Comme institution la justice est le pouvoir judiciaire. Le pouvoir judiciaire qui va sanctionner la non-conformité des faits ou des actes avec le droit, avec le droit c'est-à-dire avec l'ensemble des lois énoncées, édictées, instituées par le pouvoir législatif.
L'institution judiciaire est composée des juges, des tribunaux et de la police.
Et comme institution le droit qui en latin se dit « jus », le droit est l'ensemble des lois instituées par les hommes pour réguler, régir les rapports sociaux.
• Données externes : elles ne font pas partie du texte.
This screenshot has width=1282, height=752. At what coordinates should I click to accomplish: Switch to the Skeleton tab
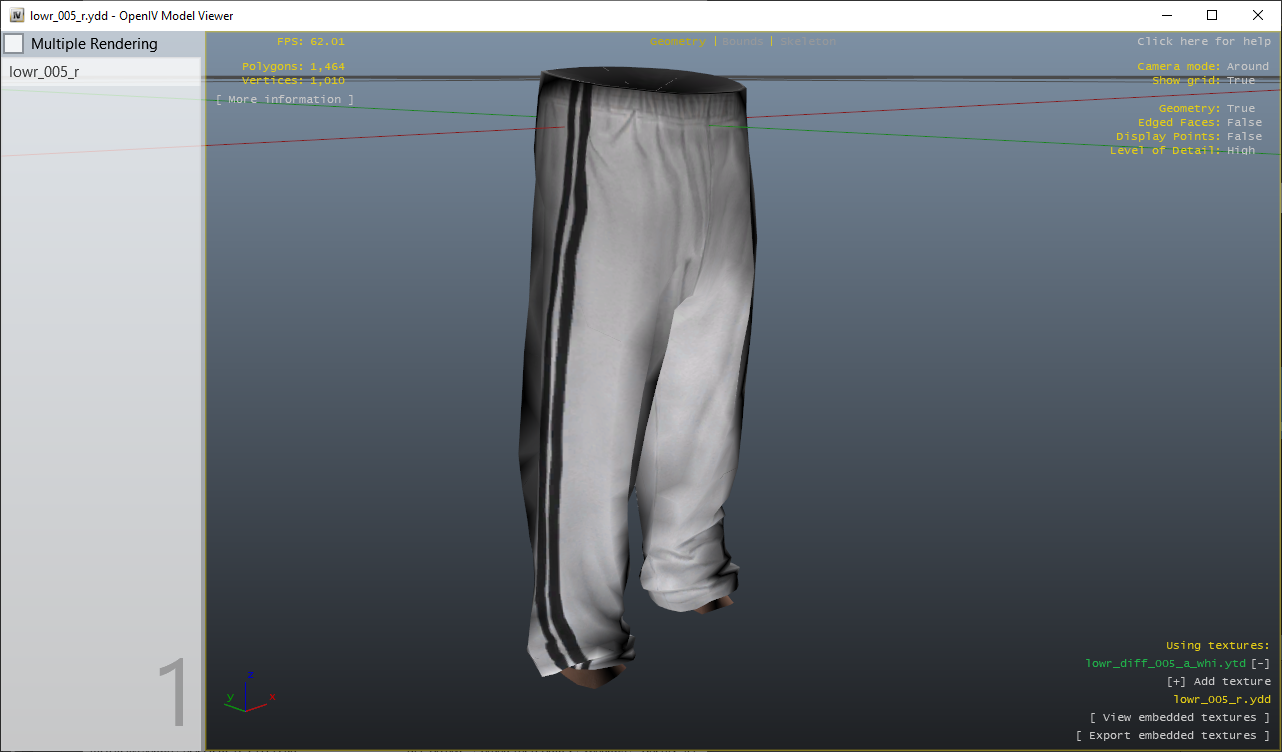click(807, 41)
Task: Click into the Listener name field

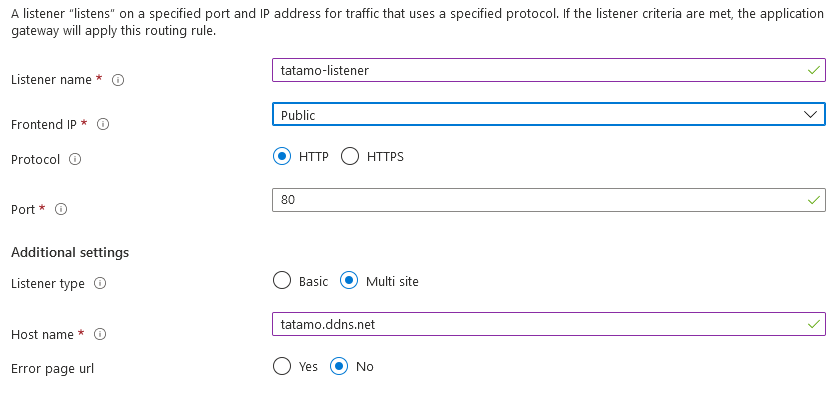Action: pyautogui.click(x=540, y=70)
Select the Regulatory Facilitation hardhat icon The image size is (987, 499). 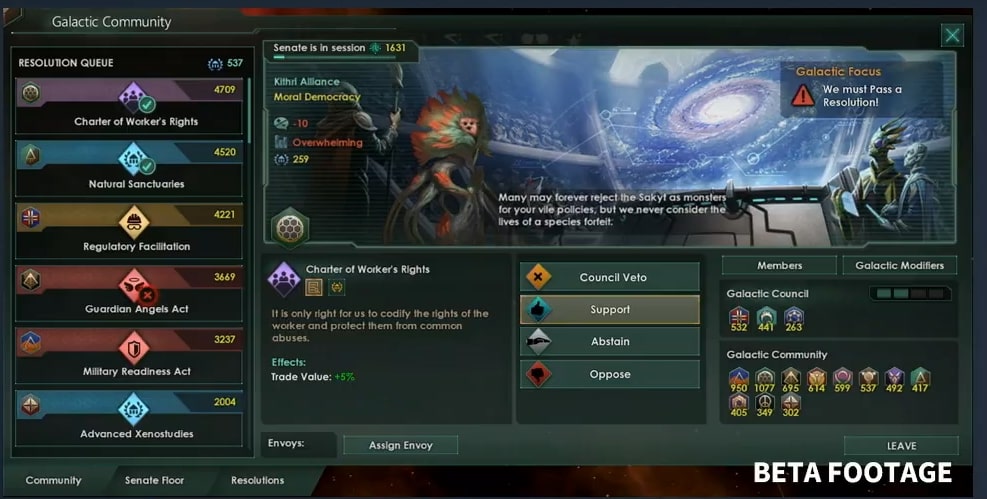(x=133, y=221)
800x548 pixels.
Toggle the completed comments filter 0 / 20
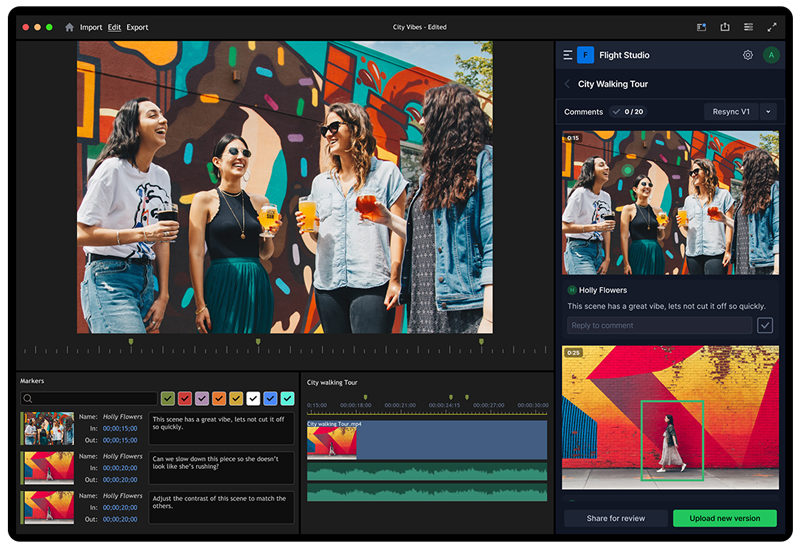point(628,112)
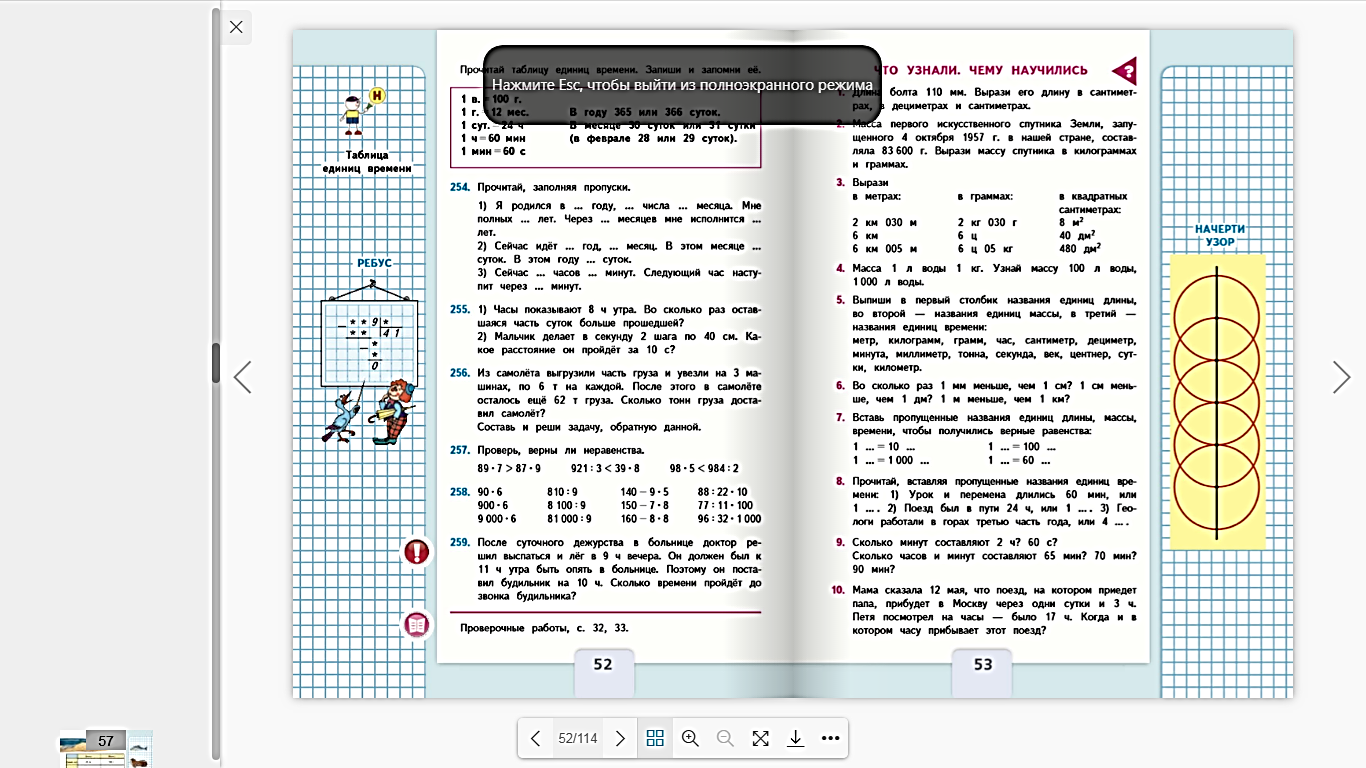
Task: Click the red open-book icon near Проверочные работы
Action: point(417,626)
Alors le droit prescrit trois choses :
- Ce qui doit être ;
- Ce qui peut-être ;
- Ce qui ne doit pas être.
Ce qui doit être c'est l'obligation, ce qui peut être c'est la permission et ce qui ne doit pas être c'est l'interdiction.
Enfin le droit permet de juger et de rectifier les faits. Il permet donc d'évaluer ce qui est par rapport à ce qui doit être et finalement, pour combattre sa transgression, le droit prévoit des contraintes et des sanctions applicables par la force publique, en l'occurrence l'État. En ce sens, le droit c'est la norme de la justice ; le pouvoir judiciaire applique le droit.
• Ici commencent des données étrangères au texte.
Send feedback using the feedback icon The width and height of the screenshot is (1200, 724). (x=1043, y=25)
Mais le droit et la justice ne s'entendent pas seulement comme institution, ils s'entendent aussi comme norme, comme valeur ou comme exigence morale.
Comme norme, valeur ou exigence morale la justice c'est l'ordre idéal où chacun reçoit exactement ce qui lui est dû. Alors en ce sens ce n'est plus le droit qui est la norme de la justice mais la justice qui devient la norme du droit. En effet, la justice est la norme du droit que l'on appellera droit positif ou droit institué par les hommes pour autant que les lois établies se veulent justes, se veulent légitimes.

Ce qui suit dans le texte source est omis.